_Extracted text_:
● ● ● ● ●
Amendment 4 and our racist past

Amendment 4 forces us, as citizens of Alabama, to confront our racist history.
The amendment, which will appear on the Nov. 6 ballot, removes some of the racial language from the Constitution. It does so by reauthorizing the first two paragraphs of a section of Amendment 111 — which do not explicitly mention race — and omitting the third paragraph. The omitted paragraph authorizes parents to send their children to “schools provided for their own race.”
All of Amendment 111, including the two paragraphs reauthorized by Amendment 4, came directly from the 1954 Report of the Alabama Interim Legislative Committee on Segregation in the Public Schools, which focused exclusively on how to avoid the school desegregation mandated that year by the U.S. Supreme Court in Brown v. Board of Education.
In 1954, the state constitution required the Legislature to “maintain a liberal system of public schools throughout the state for the benefit of the children thereof.”
The committee expressed hope that Brown would not be enforced, but concluded the state needed the flexibility to shut down its public school system in the event desegregation was forced upon it. The committee also proposed a change in the Constitution that allowed the Legislature to provide direct funding to segregated private schools or tuition vouchers to parents, which they could use to attend segregated private schools.
Both of these recommendations made it into the Constitution in 1956. Both are included in Amendment 4, except for the references to race.
● ● ● ● ●
_Material shown_:
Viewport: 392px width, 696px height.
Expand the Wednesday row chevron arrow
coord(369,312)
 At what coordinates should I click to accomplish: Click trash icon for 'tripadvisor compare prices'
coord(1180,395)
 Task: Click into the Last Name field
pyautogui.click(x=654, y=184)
● ● ● ● ●
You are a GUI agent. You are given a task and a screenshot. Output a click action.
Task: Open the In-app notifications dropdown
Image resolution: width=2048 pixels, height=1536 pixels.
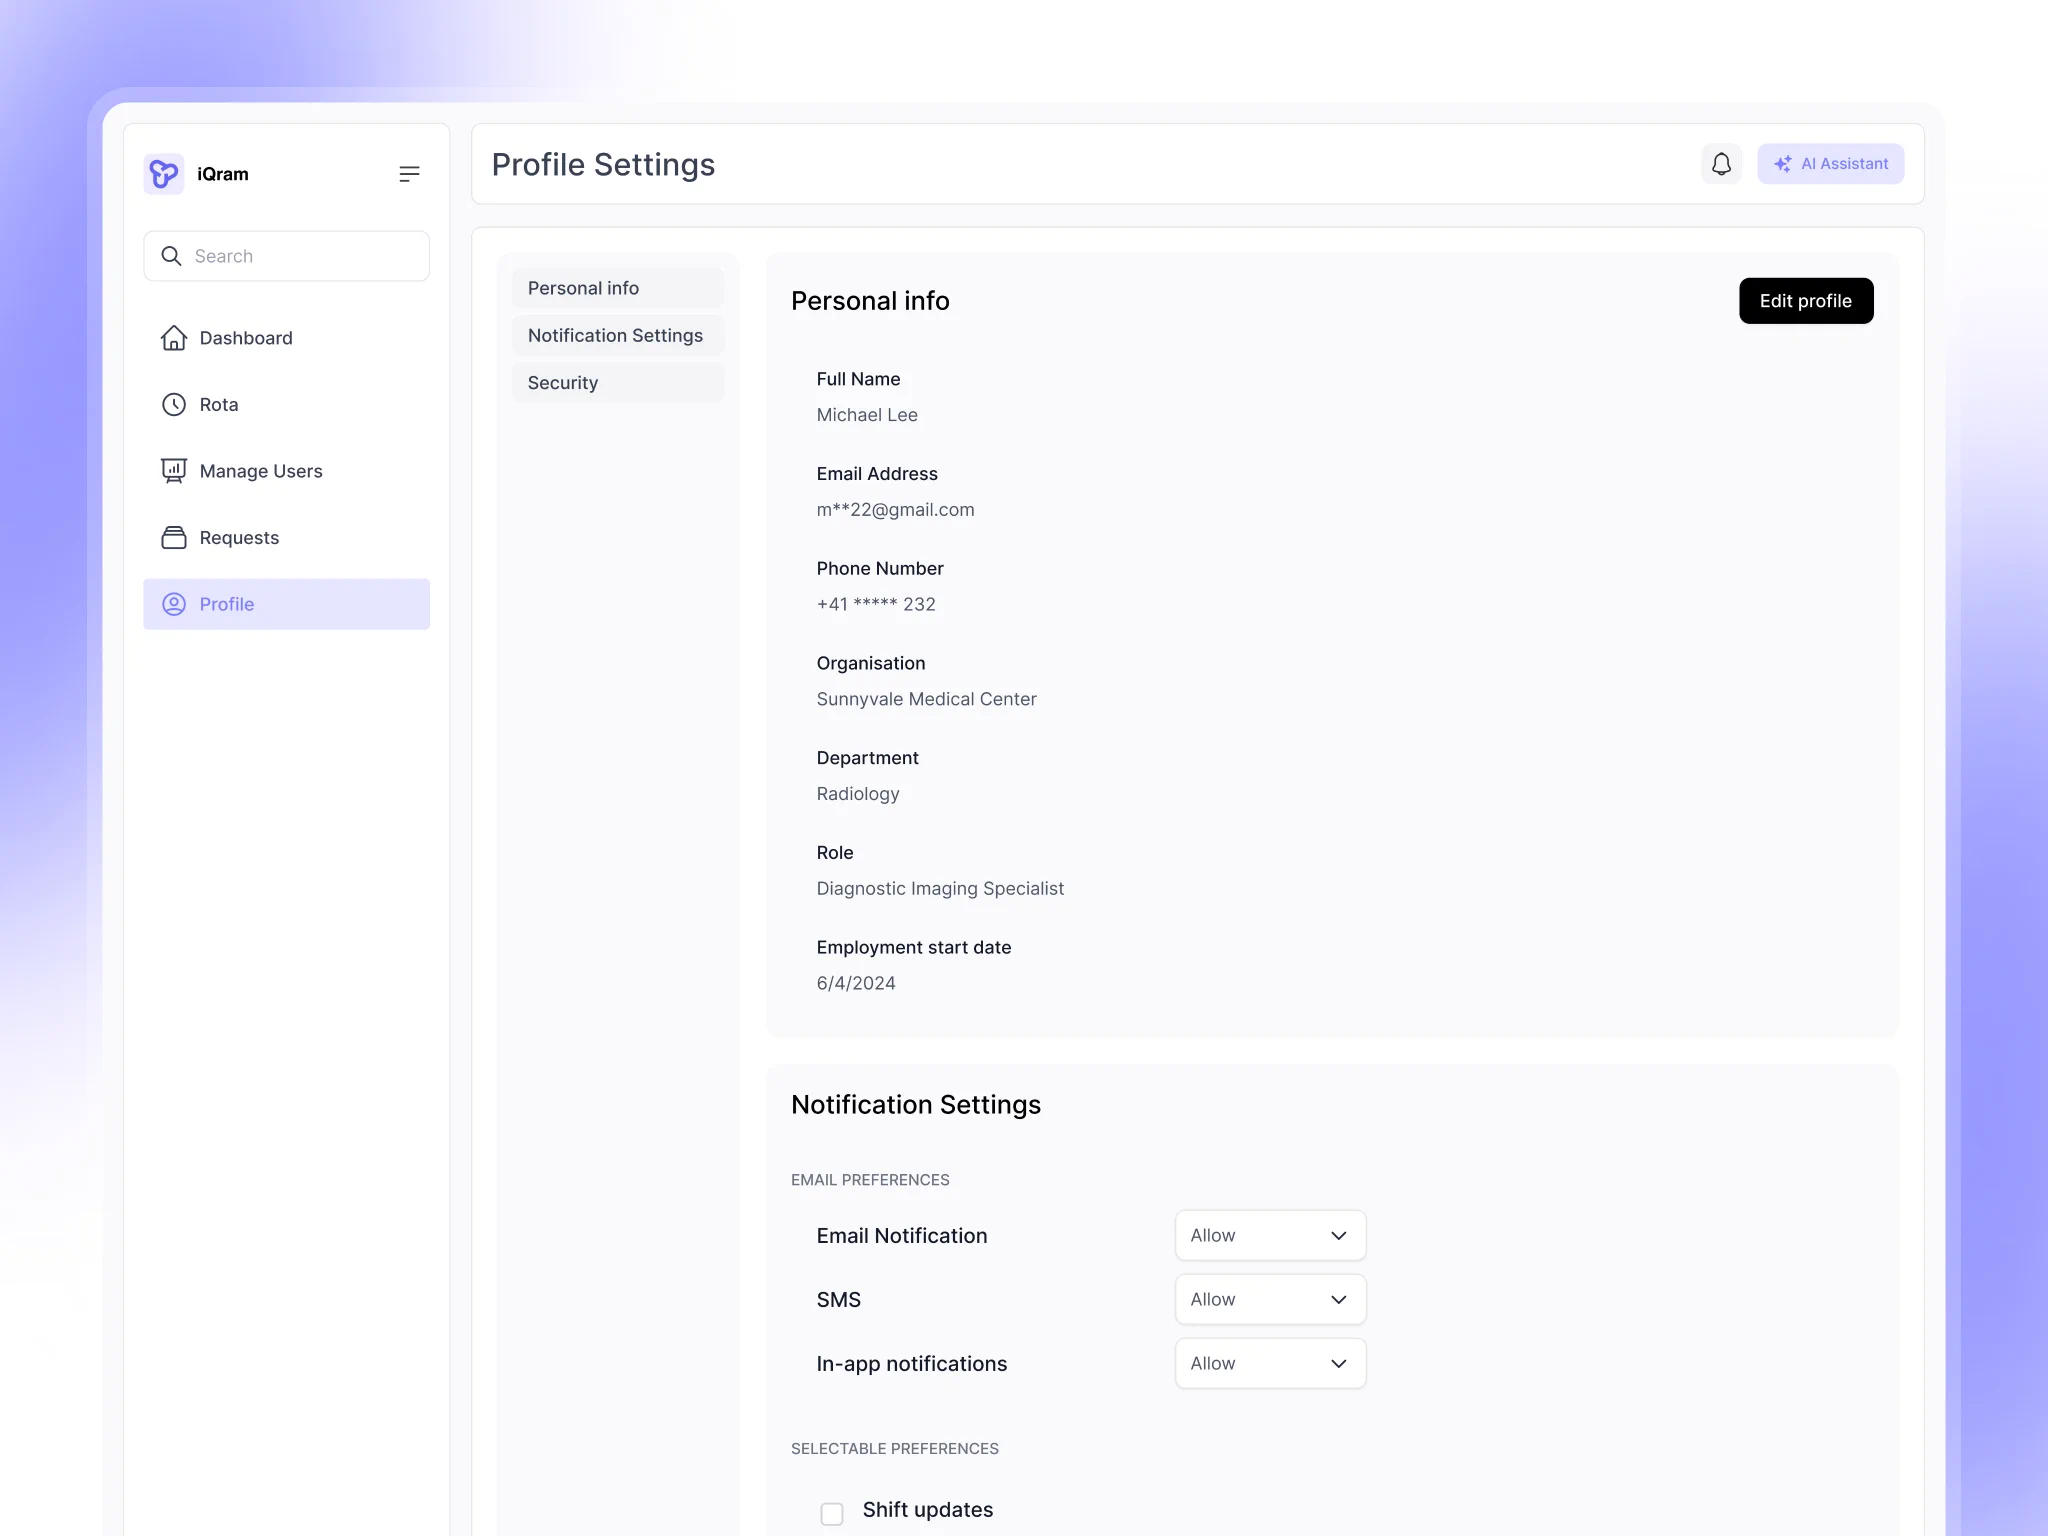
● ● ● ● ●
_Stated exercise 1_:
In the article on Amendment 4, transcribe the passage starting with "The committee expressed" and going on through "segregated private schools.".
_Stated exercise 2_:
Translate this sentence from the article on Amendment 4 into Spanish: "Amendment 4 forces us, as citizens of Alabama, to confront our racist history."

_Answer 1_:
The committee expressed hope that Brown would not be enforced, but concluded the state needed the flexibility to shut down its public school system in the event desegregation was forced upon it. The committee also proposed a change in the Constitution that allowed the Legislature to provide direct funding to segregated private schools or tuition vouchers to parents, which they could use to attend segregated private schools.

_Answer 2_:
La Enmienda 4 nos obliga, como ciudadanos de Alabama, a enfrentar nuestra historia racista.